# EXERCISE BRIEF
Shift each coordinate pair in the data below by adding 44 to both numbers, then reproduce every line with its request text and the new coordinates. Omit the pictures.

# SUPPLIED ENTRIES
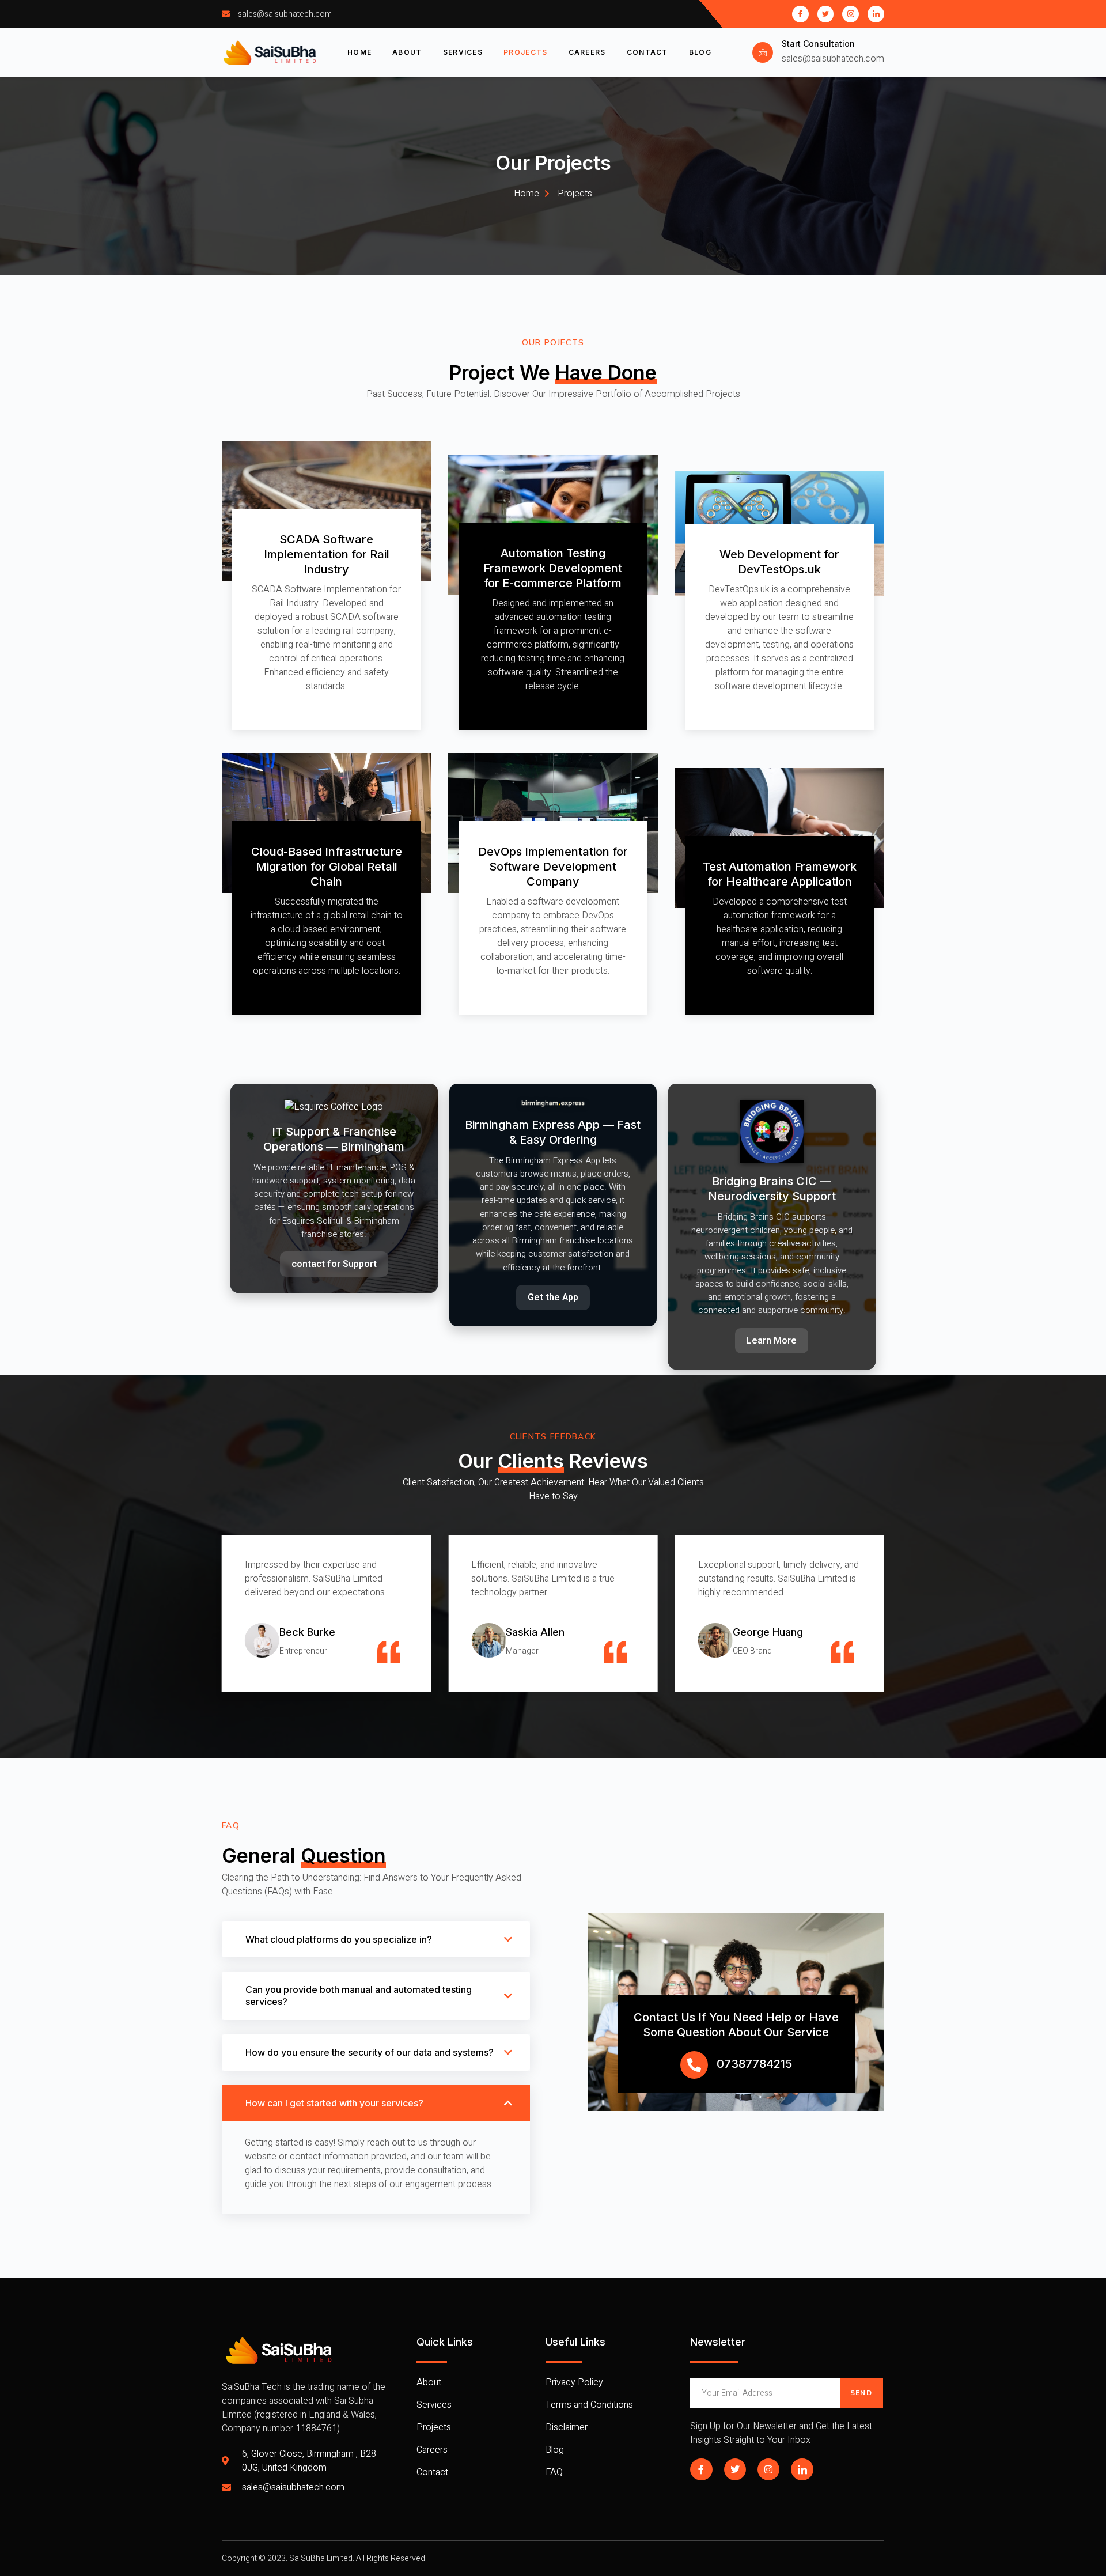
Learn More (772, 1341)
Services (463, 52)
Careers (587, 52)
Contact (647, 52)
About (407, 52)
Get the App (553, 1297)
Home (359, 52)
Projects (525, 52)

# WRITTEN ANSWER
Learn More (816, 1385)
Services (507, 96)
Careers (631, 96)
Contact (691, 96)
About (451, 96)
Get the App (597, 1341)
Home (403, 96)
Projects (569, 96)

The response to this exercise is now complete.